++++ Data supplied
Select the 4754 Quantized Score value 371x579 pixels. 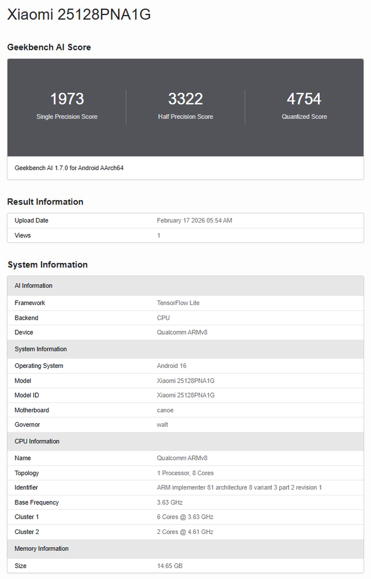pos(304,99)
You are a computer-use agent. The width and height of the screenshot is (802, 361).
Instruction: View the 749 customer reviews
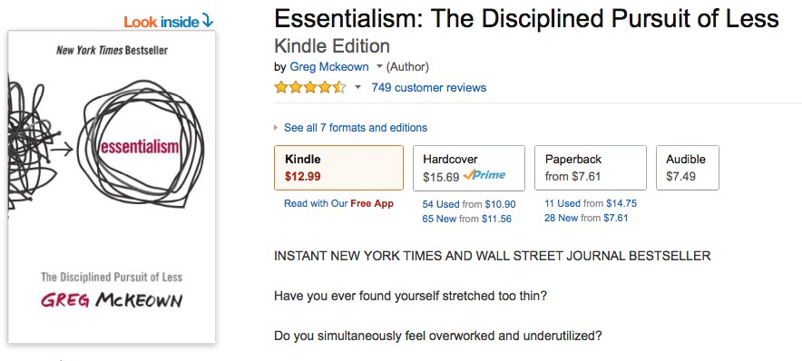click(428, 87)
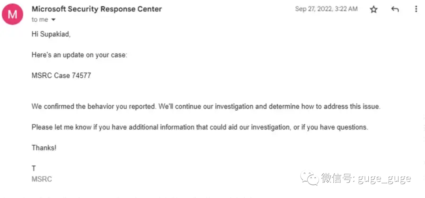Click the reply arrow icon
Screen dimensions: 425x198
(395, 9)
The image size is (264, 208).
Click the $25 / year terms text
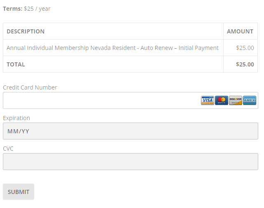(x=37, y=9)
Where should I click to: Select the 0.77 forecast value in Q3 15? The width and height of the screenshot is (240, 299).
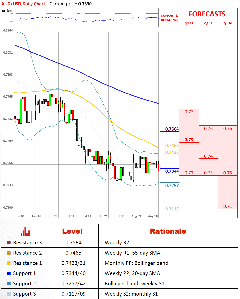point(189,112)
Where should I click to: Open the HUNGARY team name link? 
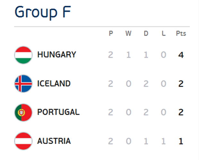click(56, 55)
++++++++
■ Exercise aim
Restate, word for word, each line from the one with "You are a computer-use" to the end of the entries, both included, and keep every picture out.

■ Answer box
You are a computer-use agent. The width and height of the screenshot is (802, 361).
Instruction: View the 749 customer reviews
click(428, 87)
Click the reply arrow icon
Screen dimensions: 425x198
(395, 9)
The image size is (264, 208).
Click the $25 / year terms text
(x=37, y=9)
Where should I click to: Select the 0.77 forecast value in Q3 15? The width and height of the screenshot is (240, 299).
point(189,112)
Where should I click to: Open the HUNGARY team name link? 
click(56, 55)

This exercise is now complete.